## Input for this task
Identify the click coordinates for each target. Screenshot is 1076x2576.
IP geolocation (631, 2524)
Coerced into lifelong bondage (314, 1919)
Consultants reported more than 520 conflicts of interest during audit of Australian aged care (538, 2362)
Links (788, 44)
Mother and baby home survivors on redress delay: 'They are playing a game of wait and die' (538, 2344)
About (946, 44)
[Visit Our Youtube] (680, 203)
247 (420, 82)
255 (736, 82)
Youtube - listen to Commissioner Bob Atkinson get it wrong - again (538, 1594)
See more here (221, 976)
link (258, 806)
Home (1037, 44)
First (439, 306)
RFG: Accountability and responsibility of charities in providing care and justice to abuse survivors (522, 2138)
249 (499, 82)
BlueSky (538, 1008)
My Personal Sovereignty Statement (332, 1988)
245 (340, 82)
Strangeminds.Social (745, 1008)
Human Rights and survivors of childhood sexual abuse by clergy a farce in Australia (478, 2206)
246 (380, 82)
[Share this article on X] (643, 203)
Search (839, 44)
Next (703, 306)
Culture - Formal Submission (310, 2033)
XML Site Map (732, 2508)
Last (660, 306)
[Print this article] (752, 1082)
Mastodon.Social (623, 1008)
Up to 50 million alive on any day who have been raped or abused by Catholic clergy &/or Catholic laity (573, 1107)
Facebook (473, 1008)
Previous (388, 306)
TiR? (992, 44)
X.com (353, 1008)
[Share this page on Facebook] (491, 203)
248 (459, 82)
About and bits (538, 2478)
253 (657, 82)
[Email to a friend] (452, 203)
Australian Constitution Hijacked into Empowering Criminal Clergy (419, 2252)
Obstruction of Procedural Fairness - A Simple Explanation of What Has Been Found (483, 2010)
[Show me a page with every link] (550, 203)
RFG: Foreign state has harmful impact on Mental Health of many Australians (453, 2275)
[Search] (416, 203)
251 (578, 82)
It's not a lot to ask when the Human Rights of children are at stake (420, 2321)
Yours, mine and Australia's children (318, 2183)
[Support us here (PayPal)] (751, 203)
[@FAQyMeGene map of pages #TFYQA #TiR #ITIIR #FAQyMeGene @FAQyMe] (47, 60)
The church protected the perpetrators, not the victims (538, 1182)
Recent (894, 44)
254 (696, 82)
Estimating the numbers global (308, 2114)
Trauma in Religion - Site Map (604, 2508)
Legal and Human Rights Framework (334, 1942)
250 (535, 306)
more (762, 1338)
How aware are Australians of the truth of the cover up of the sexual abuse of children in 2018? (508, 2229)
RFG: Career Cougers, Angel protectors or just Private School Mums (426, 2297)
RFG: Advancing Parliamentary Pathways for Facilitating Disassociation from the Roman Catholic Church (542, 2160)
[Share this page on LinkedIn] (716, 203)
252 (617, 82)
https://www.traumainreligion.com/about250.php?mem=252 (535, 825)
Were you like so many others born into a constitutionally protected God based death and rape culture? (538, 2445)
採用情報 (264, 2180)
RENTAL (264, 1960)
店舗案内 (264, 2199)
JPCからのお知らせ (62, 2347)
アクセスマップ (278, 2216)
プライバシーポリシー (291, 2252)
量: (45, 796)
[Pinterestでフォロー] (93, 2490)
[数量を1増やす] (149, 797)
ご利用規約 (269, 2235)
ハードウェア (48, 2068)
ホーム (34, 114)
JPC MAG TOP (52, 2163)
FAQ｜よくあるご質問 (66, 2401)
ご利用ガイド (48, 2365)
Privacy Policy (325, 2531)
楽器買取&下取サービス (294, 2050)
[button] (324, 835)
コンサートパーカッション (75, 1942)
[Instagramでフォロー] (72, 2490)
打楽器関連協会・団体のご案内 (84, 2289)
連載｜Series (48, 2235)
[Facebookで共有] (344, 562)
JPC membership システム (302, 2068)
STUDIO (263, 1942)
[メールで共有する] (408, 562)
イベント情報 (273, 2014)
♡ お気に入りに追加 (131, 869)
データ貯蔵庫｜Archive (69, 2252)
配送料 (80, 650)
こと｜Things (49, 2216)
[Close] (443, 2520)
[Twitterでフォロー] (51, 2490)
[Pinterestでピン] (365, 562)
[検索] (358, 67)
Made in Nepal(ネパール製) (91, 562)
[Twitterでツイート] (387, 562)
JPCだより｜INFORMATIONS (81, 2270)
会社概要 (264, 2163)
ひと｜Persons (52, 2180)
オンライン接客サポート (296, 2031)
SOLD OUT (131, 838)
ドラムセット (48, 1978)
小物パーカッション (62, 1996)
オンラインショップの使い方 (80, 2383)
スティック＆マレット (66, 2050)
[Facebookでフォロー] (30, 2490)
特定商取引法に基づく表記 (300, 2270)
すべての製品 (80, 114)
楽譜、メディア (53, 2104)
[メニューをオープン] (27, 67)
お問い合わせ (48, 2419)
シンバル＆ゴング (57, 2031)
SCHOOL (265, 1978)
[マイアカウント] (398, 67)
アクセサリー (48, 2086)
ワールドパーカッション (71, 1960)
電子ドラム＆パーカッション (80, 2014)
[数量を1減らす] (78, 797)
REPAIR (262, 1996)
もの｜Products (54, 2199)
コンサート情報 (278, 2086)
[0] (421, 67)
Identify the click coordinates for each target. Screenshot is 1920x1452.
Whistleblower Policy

## Aim of the task
Above are the entries. Copy exactly the part that opens with the line containing "RFG: Foreign state" and closes with the line containing "Trauma in Religion - Site Map (604, 2508)", and no more.

## Your response
RFG: Foreign state has harmful impact on Mental Health of many Australians (453, 2275)
[Search] (416, 203)
251 (578, 82)
It's not a lot to ask when the Human Rights of children are at stake (420, 2321)
Yours, mine and Australia's children (318, 2183)
[Support us here (PayPal)] (751, 203)
[@FAQyMeGene map of pages #TFYQA #TiR #ITIIR #FAQyMeGene @FAQyMe] (47, 60)
The church protected the perpetrators, not the victims (538, 1182)
Recent (894, 44)
254 (696, 82)
Estimating the numbers global (308, 2114)
Trauma in Religion - Site Map (604, 2508)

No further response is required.